» Your objective: Report each line of the records in which the word "account" appears.

Stored data
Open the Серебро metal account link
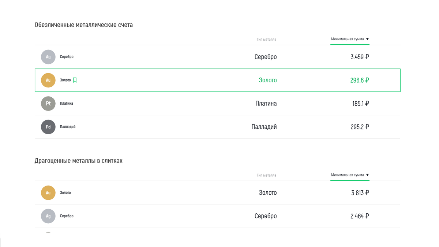 pyautogui.click(x=67, y=57)
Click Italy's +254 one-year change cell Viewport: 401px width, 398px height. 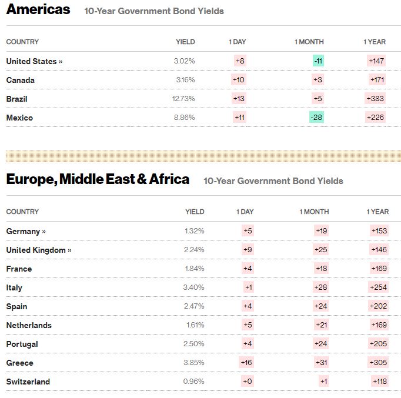[x=379, y=287]
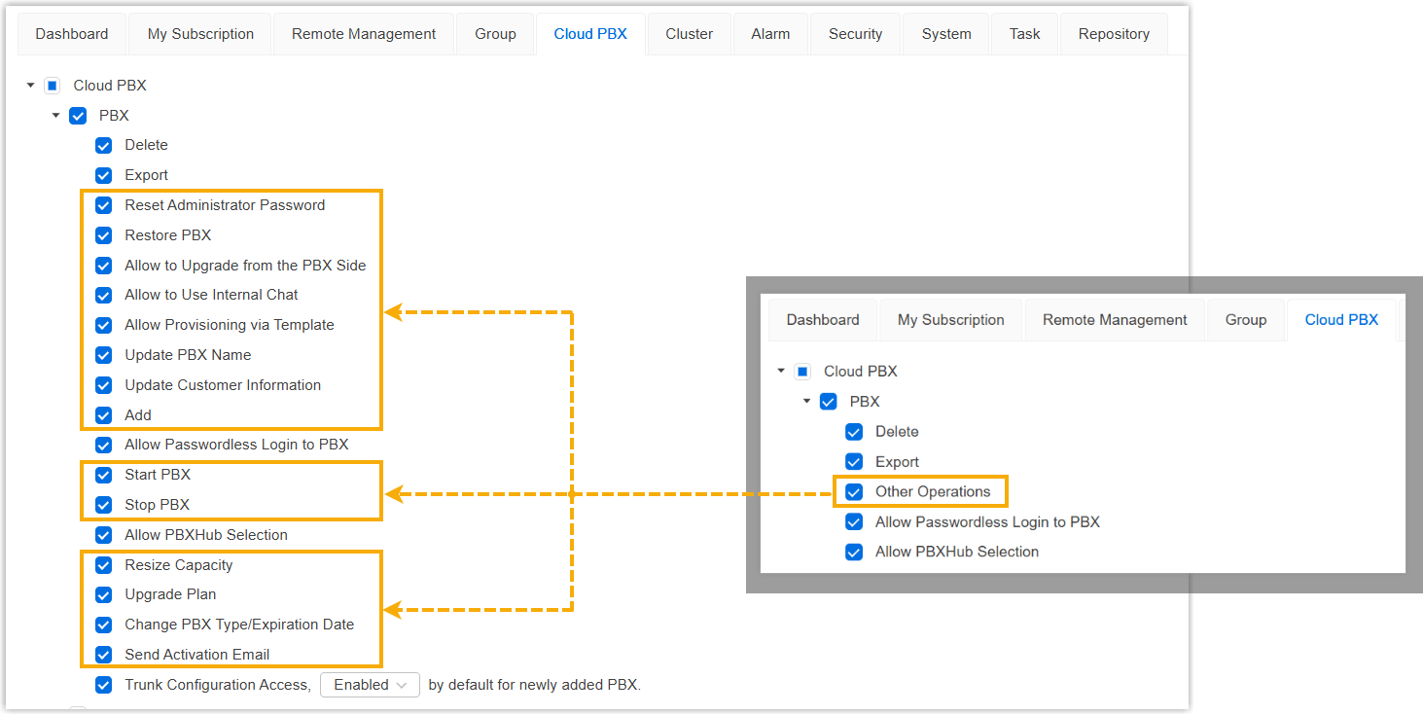Uncheck the Resize Capacity checkbox

point(104,565)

» Result below:
Open the Серебро metal account link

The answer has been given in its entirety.